I am working on an open source / open hardware project that started out as a remote switch for my coffee machine - hence the name. The initial build was put together on vero board but since this prototype has been running stable without issues for a couple of months now, I want to move on to making a PCB layout and pushing the project to my github for everyone else to fiddle with it. Of course all schematics, KiCAD files, BOM, and firmware will be released under a suitable license. I am thinking MIT license but suggestions are welcome - this is my first contribution to the OSHW world.
The initial design consists of a Wemos D1 mini, one relay, MAX6675 + K-Type TC and a MeanWell IRM board mounted AC/DC 5V converter (Class II) enclosed in an industrial style plastic case.



Now here is my question: With only one Class II isolated power supply on-board, is it of any use to control the relay via an isolated optocoupler?

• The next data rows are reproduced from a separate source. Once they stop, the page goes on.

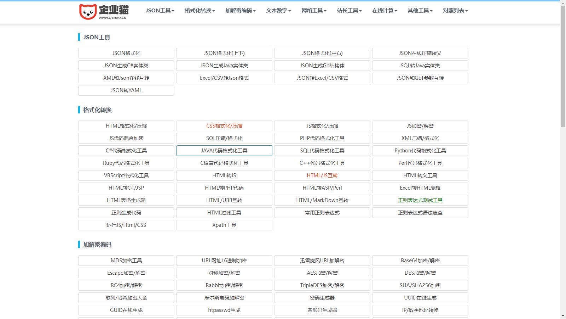
Task: Open the CSS格式化/压缩 link
Action: click(224, 126)
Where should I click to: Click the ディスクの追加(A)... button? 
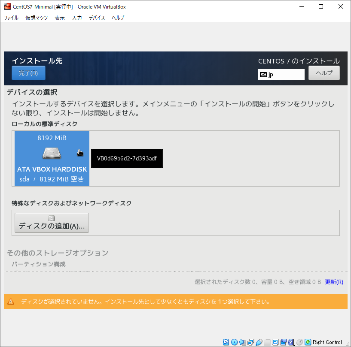[x=52, y=223]
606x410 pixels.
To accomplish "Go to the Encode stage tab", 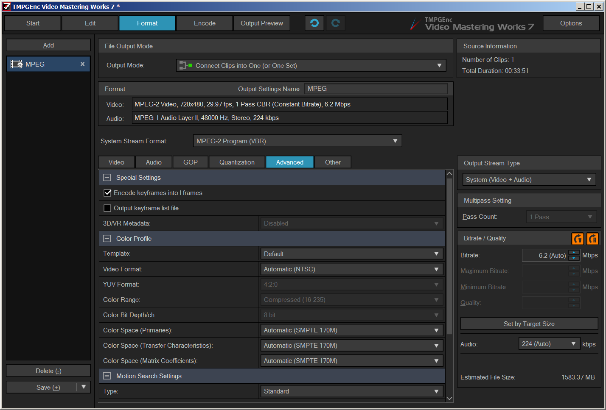I will point(205,23).
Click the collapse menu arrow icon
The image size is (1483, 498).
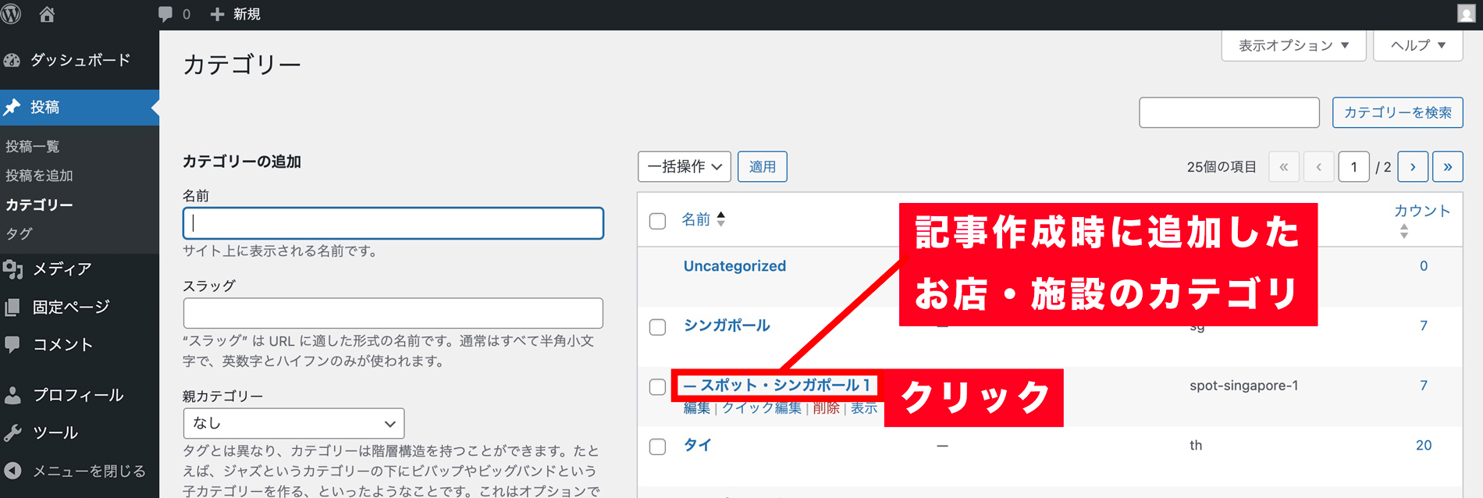(12, 471)
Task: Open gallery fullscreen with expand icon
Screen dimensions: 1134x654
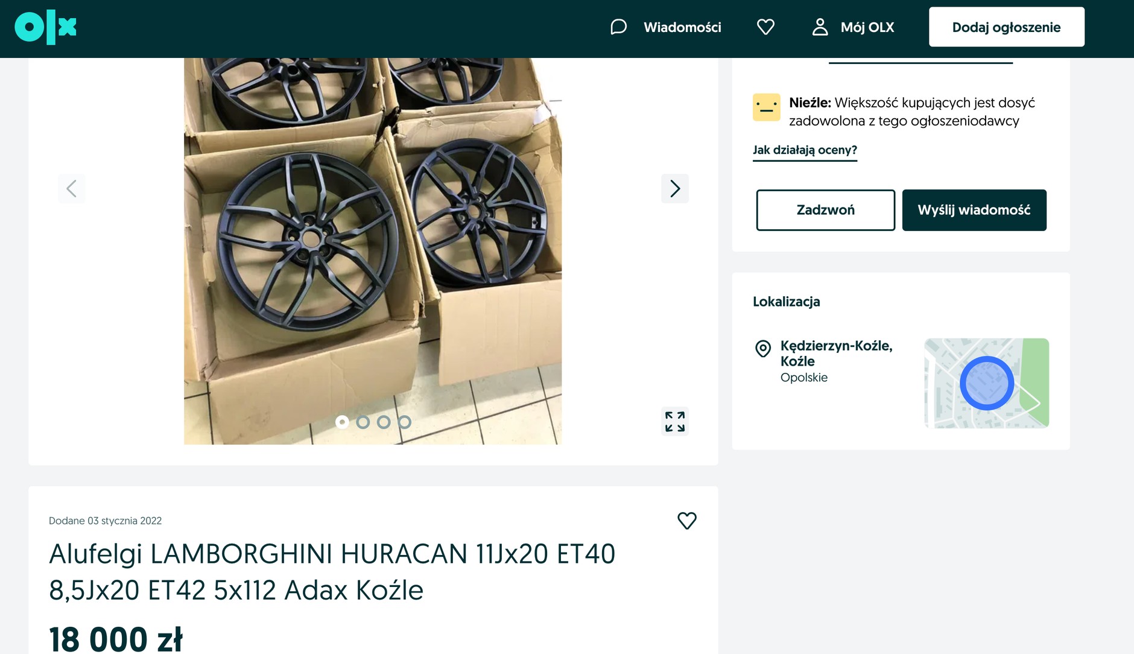Action: [x=674, y=422]
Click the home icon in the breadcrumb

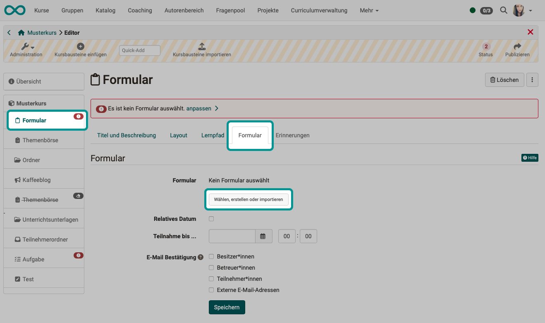20,32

Mainly, I want to make the design as reliable and safe as possible, but I am not an electrician. What kind of safety features should I look into? Of course mains and low voltage circuits will be separated on the PCB and isolation slots incorporated to work against surface creepage.

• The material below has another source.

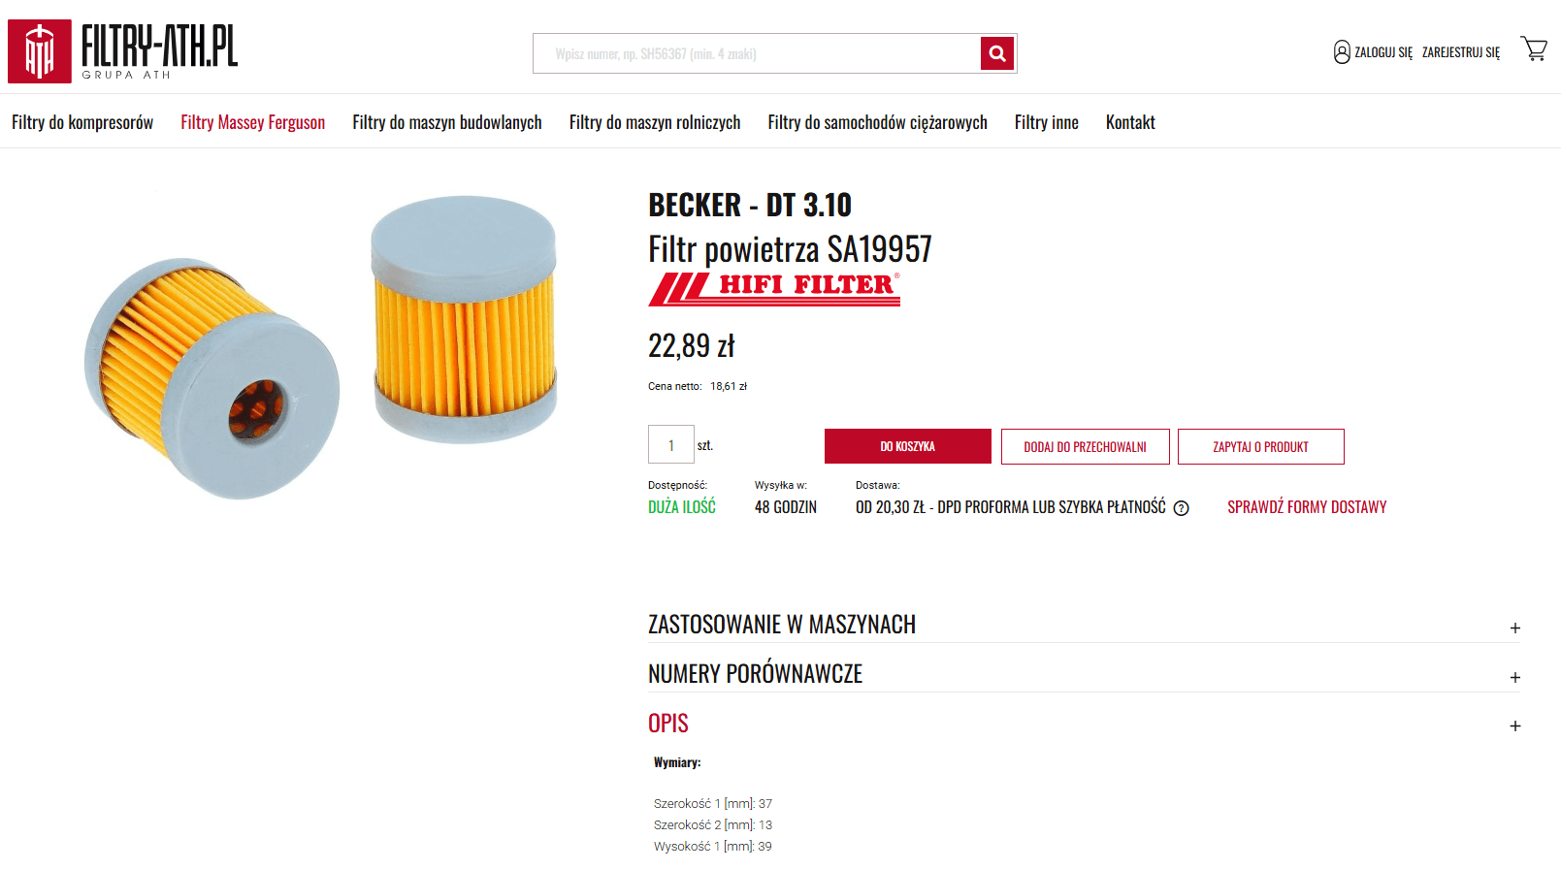Image resolution: width=1561 pixels, height=870 pixels.
Task: Click Zapytaj o produkt button
Action: [1261, 446]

Also: This started out as a one-off build for my own purpose, but I thought others might be interested as well. I want to keep the platform as adaptable as possible so I am thankful for any suggestions / wishes of features to build in. All unused pins will be broken out to the edge of the PCB. I also thought about possible solutions for plug-in modules via industrial connectors but have yet to sort out some design decisions.

At the moment, the webserver has the Wifi credentials hard coded into the firmware on upload. However I am working on a new version using a wifi manager and a physical switch to put the ESP into AP mode for configuration. Also firmware update OTA is on the list, but I did not implement it properly as of today.

Here are some logo ideas/sketches you might or might not like, feedback is welcome too :)



Please let me know what you think and fire away your suggestions.

Thank you!
Frederik

Edit: Fixed broken links.
« Last Edit: August 05, 2017, 01:56:03 AM by frozenfrogz »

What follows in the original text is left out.